NICE's manual on health technology evaluations notes that, above a most plausible incremental cost-effectiveness ratio (ICER) of £20,000 per quality-adjusted life year (QALY) gained, judgements about the acceptability of a technology as an effective use of NHS resources will take into account the degree of certainty around the ICER. The committee will be more cautious about recommending a technology if it is less certain about the ICERs presented. But it will also take into account other aspects including uncaptured health benefits. The committee noted the high level of uncertainty, specifically that:

• there was ongoing uncertainty about the longer-term effectiveness of sparsentan data from PROTECT, so there is uncertainty in the longer-term outcomes used in the model (see section 3.6)

• PROTECT did not evaluate sparsentan or irbesartan with SGLT2 inhibitors (see section 3.7)

• dose titration in PROTECT was higher and happened more quickly than is expected in the NHS (see section 3.8)

• a stopping rule is applied at week 36 in the model and in practice but was not present in the trial (see section 3.12)

• CKD transition probabilities from the hybrid approach may model implausibly high numbers of people in ESRD at 2 years (see section 3.13 and section 3.14)

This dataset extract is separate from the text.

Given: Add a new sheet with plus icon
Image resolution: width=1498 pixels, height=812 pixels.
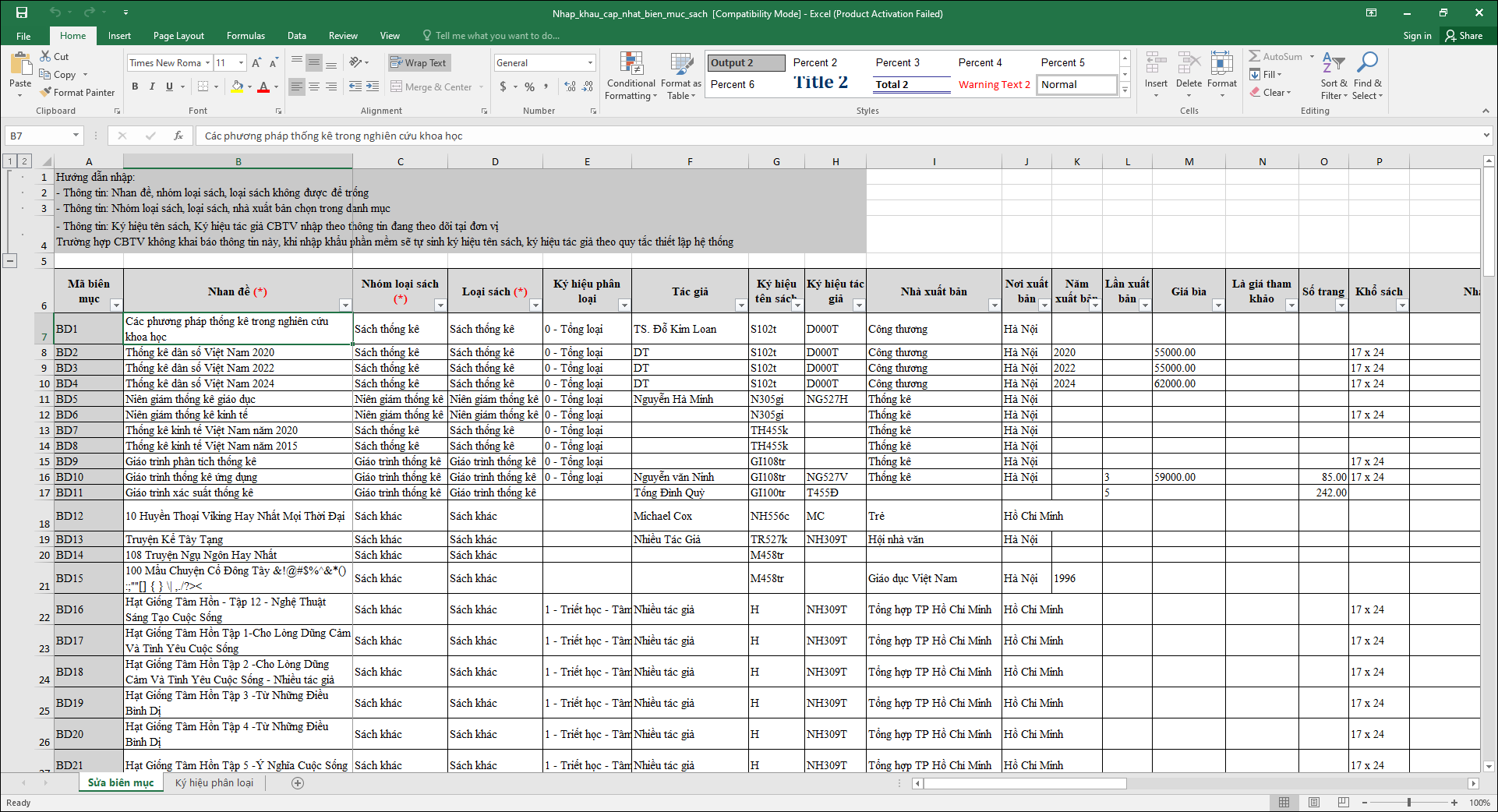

• health state costs based on the micro-costing approach do not account for differences in UPCR (see section 3.15).
  
  The committee also considered the unmet need (see section 3.2) and the uncaptured benefits of sparsentan (see section 3.17). Given the level of uncertainty the committee concluded that an acceptable ICER would be about £20,000 per QALY gained.

The exact cost-effectiveness estimates cannot be reported here because there are confidential discounts for sparsentan. The committee's preferred cost-effectiveness estimates included the following assumptions:

• remaining model errors corrected and probabilistic ICERs used

• treatment with sparsentan only started in CKD stages 1 to 3 but treatment allowed to continue if people progress to CKD stage 4 (see section 3.11)

• PROTECT data used for CKD transitions from CKD stages 1 to 3, supplemented by RaDaR data for CKD stage 4 onwards (see section 3.13 and section 3.14)

• a stopping rule applied at 36 weeks (see section 3.12)

• Kent et al. (2015) used for health state costs as per TA937 (see section 3.15).

The committee took into account its preferred assumptions and the key uncertainties in the model. It concluded that the most plausible ICER for sparsentan compared with irbesartan was within the range that NICE usually considers an acceptable use of NHS resources. So, sparsentan is recommended for treating IgAN.